Thursday, February 11, 2010

Newsday Charges for Online Access, Gets 35 Subscribers

The Long Island daily newspaper Newsday invested $4 million in redesigning its website and announced that they would charge a fee for online access to people not already subscribing to its print newspaper of five dollars per week. The number of people who agreed to pay the fee was thirty-five. Not thirty-five hundred or thirty-five thousand, but thirty-five.

Look people, newspapers and other for-profit media entities have a right to make money from their content. If they don't, reporters and editors will not work for free and coverage will decline in both quality and quantity. The Pew Center's recent study of Baltimore showed that 95% of original content still comes from old media, primarily newspapers, and the primary function of new media was to amplify that reporting. So neither the blogosphere, nor Twitter, nor Facebook, nor anything else will fill the gap if newspapers cannot make money.

But if newspapers want people to pay them, they have to offer a top-quality product. At the time that Newsday announced its website fee, it was cutting features, bureaus and staff. Why would their readers pay for something that is worse than what they used to get for free? If the local media continues to cut coverage and then charge for it, they might meet the same fate as Newsday.
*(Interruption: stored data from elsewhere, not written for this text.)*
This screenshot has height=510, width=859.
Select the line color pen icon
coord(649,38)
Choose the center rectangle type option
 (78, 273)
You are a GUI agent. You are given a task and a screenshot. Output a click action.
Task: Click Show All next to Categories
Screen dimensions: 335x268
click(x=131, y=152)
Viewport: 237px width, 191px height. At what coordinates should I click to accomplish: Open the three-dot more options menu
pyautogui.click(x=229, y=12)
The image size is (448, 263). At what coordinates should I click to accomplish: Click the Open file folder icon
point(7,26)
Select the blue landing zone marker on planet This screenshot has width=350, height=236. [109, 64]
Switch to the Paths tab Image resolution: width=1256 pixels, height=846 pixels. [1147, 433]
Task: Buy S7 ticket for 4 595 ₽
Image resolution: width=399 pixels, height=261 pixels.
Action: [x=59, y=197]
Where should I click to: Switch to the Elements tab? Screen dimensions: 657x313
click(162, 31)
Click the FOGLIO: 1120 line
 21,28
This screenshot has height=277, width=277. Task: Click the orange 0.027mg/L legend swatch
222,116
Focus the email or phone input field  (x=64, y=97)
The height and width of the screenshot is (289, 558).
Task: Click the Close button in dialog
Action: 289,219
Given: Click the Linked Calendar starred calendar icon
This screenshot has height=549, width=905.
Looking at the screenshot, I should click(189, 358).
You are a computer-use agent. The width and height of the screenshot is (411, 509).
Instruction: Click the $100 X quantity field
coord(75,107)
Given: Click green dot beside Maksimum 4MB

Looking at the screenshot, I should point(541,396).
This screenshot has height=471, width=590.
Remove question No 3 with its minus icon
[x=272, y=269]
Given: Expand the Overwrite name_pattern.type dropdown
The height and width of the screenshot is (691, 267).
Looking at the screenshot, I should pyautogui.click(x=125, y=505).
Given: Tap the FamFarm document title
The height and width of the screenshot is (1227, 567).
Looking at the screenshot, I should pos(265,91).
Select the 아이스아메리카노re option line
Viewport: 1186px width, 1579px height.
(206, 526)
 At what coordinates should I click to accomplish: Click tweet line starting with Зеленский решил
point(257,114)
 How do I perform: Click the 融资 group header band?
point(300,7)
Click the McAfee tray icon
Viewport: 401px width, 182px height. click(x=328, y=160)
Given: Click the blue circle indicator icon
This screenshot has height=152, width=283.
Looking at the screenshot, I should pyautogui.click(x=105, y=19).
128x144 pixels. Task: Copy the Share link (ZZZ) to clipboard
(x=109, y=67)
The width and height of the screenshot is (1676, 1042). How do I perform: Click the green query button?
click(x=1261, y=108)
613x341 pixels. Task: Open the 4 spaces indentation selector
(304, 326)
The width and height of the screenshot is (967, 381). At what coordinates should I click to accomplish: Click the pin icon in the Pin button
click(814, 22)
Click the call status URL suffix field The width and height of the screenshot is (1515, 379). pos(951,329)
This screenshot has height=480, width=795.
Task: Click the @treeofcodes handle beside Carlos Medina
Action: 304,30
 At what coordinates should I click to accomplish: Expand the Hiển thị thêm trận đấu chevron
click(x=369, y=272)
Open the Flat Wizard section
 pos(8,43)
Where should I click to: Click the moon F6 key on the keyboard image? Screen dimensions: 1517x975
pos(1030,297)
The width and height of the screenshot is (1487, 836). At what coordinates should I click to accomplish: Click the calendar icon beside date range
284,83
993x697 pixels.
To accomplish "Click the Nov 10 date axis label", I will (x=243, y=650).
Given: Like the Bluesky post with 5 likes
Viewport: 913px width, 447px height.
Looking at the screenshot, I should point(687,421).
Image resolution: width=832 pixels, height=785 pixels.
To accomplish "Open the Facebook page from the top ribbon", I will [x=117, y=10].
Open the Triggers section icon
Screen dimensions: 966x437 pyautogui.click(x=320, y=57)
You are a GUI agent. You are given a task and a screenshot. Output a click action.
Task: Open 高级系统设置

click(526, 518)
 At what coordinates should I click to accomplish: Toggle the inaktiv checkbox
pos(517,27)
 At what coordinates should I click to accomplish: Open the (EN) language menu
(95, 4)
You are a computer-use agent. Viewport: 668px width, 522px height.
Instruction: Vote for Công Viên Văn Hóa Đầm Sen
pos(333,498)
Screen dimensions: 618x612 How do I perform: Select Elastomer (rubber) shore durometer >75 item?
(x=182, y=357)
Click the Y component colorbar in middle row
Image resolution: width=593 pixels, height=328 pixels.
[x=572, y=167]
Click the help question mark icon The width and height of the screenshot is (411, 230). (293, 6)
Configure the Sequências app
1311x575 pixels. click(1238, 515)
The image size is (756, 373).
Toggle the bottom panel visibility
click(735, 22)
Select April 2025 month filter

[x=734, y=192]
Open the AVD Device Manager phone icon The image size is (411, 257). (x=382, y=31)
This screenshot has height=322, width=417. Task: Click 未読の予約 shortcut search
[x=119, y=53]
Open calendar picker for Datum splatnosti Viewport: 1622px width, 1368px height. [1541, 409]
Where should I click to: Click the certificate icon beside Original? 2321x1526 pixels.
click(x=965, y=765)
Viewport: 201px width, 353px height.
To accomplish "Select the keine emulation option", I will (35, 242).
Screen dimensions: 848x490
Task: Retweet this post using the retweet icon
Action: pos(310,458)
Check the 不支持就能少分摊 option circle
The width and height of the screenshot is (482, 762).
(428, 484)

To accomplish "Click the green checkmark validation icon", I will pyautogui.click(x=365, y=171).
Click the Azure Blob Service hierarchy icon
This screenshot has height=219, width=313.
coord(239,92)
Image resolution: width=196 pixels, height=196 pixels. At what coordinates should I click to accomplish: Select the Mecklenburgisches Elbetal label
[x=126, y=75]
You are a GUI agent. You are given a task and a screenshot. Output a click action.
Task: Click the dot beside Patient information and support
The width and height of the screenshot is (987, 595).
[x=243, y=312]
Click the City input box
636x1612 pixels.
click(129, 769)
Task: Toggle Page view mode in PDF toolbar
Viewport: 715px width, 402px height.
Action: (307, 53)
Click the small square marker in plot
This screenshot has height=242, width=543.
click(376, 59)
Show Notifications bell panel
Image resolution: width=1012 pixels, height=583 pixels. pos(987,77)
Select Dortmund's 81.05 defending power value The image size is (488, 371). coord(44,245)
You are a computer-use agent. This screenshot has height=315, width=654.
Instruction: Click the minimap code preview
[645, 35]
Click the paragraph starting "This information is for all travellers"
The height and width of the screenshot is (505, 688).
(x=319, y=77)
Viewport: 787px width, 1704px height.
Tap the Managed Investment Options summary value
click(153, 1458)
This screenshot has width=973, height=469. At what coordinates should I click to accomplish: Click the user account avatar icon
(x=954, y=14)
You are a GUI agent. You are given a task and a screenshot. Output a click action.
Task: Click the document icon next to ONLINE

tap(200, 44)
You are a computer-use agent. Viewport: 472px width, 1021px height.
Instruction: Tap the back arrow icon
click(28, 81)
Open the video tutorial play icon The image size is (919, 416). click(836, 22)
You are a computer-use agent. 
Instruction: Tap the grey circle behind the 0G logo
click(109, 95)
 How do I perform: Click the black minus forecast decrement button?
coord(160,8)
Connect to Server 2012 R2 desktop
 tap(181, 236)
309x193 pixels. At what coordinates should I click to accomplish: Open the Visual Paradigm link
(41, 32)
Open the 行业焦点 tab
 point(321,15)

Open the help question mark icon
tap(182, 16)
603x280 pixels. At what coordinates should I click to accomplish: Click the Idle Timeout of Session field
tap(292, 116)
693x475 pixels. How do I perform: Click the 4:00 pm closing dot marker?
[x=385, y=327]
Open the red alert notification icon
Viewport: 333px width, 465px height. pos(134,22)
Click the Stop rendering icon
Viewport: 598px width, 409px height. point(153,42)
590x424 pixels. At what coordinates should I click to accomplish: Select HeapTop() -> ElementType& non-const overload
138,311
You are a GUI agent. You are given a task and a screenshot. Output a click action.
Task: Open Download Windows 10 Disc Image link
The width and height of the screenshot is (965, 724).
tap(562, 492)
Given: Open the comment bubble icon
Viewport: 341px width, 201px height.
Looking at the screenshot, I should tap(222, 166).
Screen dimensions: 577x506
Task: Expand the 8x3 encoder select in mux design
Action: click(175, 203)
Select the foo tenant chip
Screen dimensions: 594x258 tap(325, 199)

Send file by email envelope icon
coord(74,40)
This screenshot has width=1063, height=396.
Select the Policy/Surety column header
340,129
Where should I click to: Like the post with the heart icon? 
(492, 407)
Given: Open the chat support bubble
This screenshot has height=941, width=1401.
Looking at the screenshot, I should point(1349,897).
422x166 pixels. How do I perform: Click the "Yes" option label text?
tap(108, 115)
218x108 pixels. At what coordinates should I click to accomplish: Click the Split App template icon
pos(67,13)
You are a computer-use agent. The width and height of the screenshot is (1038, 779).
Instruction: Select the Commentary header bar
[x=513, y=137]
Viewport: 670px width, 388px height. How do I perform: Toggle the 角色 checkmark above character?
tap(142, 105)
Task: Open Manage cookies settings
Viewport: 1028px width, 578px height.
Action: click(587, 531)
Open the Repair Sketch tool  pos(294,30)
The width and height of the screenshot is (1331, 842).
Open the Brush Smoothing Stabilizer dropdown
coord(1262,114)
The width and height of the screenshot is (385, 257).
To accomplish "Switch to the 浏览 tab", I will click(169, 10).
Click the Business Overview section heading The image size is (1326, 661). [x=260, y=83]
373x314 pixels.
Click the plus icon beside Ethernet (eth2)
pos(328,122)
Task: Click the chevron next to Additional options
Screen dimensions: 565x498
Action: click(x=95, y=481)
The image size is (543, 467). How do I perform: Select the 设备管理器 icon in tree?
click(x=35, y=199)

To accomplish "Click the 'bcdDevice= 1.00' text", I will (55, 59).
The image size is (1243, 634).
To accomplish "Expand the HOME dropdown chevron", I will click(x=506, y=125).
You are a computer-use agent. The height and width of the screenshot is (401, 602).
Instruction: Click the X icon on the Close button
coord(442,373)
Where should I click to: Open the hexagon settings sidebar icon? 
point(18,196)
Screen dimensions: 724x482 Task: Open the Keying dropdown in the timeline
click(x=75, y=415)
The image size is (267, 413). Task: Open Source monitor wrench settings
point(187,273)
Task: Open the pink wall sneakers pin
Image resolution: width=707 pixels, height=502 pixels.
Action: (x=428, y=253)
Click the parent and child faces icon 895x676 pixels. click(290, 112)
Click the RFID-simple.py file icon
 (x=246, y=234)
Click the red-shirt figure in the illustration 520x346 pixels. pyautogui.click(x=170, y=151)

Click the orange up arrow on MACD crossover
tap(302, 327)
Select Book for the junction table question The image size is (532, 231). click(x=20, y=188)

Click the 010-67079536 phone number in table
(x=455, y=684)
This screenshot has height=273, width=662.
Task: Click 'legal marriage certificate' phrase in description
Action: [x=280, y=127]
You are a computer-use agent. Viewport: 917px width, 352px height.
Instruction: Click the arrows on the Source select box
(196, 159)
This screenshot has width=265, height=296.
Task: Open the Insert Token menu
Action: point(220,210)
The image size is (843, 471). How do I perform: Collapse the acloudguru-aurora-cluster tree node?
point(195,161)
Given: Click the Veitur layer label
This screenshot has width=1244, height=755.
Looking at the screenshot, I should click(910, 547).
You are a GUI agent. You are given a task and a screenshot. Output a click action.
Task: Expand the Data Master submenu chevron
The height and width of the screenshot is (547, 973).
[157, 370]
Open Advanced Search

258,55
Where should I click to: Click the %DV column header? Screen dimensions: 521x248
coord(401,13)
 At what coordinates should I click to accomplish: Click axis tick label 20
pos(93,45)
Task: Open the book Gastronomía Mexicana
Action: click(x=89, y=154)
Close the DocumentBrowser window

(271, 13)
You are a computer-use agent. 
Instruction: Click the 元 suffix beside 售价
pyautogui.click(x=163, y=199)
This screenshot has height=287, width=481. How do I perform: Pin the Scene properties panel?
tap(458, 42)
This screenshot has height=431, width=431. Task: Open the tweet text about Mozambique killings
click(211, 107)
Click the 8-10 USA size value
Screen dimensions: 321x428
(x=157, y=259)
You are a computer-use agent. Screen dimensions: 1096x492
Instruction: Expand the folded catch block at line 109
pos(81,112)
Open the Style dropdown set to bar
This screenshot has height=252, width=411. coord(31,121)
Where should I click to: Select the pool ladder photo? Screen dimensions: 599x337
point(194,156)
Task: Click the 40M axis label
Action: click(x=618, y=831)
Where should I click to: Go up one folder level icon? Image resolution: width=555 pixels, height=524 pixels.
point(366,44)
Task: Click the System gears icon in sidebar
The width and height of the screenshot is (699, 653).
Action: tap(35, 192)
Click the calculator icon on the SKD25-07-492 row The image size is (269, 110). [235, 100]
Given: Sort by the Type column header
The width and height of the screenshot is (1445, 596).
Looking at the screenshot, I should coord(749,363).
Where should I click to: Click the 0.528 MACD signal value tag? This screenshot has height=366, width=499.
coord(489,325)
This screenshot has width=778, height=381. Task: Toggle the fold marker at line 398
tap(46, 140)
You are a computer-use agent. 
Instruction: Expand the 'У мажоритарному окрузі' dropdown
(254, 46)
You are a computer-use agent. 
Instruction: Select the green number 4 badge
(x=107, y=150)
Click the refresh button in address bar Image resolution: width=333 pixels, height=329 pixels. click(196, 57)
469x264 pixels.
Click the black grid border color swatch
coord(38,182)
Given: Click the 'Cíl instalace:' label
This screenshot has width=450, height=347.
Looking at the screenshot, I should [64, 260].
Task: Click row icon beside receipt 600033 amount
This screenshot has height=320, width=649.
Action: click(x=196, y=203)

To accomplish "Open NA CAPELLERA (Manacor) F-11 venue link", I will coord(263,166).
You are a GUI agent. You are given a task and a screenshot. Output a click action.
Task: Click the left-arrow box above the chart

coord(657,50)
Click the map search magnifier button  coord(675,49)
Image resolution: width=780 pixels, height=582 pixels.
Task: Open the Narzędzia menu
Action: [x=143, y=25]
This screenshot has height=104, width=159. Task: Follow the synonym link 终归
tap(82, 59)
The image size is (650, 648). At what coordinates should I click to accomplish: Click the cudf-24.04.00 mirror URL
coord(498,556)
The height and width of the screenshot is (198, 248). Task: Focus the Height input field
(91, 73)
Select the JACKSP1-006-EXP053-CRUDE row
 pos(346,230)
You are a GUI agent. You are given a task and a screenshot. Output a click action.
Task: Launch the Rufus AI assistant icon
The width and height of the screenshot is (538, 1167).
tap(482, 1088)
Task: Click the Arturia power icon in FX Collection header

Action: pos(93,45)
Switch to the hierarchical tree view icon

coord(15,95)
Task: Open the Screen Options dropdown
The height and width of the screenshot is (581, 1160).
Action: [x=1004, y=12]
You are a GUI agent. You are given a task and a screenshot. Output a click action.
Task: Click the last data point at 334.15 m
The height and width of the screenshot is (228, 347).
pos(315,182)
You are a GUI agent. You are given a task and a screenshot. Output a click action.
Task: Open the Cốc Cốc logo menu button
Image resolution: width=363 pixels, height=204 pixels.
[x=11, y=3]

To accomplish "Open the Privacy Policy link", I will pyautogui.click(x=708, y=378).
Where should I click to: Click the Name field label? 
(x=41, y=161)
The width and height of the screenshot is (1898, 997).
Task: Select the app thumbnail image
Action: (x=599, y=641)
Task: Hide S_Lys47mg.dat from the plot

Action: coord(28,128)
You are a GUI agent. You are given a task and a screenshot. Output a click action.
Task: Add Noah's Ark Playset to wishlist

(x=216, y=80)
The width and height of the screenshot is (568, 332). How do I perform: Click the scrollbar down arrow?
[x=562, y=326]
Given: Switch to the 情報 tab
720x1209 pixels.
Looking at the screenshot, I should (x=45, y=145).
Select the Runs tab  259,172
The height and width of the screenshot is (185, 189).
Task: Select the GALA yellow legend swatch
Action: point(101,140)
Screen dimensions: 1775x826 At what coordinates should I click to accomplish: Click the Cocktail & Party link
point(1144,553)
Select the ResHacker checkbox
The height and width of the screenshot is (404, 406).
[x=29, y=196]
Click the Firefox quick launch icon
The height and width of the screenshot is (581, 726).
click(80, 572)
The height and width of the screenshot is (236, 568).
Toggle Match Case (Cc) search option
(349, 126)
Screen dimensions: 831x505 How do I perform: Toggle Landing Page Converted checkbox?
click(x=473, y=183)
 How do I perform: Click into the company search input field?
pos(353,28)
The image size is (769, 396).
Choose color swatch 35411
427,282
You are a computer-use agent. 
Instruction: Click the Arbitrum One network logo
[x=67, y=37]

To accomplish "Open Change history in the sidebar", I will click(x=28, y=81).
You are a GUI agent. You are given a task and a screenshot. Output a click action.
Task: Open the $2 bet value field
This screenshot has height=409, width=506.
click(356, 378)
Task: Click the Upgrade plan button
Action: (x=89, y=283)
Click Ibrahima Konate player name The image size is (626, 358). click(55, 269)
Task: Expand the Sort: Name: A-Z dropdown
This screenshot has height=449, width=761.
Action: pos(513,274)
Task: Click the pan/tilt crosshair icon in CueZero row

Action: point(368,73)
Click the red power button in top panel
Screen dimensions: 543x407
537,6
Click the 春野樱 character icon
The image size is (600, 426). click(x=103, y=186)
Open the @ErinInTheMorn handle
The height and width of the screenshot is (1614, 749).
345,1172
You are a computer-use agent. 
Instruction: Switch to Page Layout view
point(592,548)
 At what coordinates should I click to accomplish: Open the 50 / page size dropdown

Here's a different idea. A news entity should assemble a true all-star team of reporters, editors and columnists and pay them what they're worth. There should be no cutting corners or skimping in the pursuit of great content. The group should be kept together for six months to show the public what they can do and become indispensable, and only then could fees be charged. If the content was good - REALLY good - I would pay up. And so should you.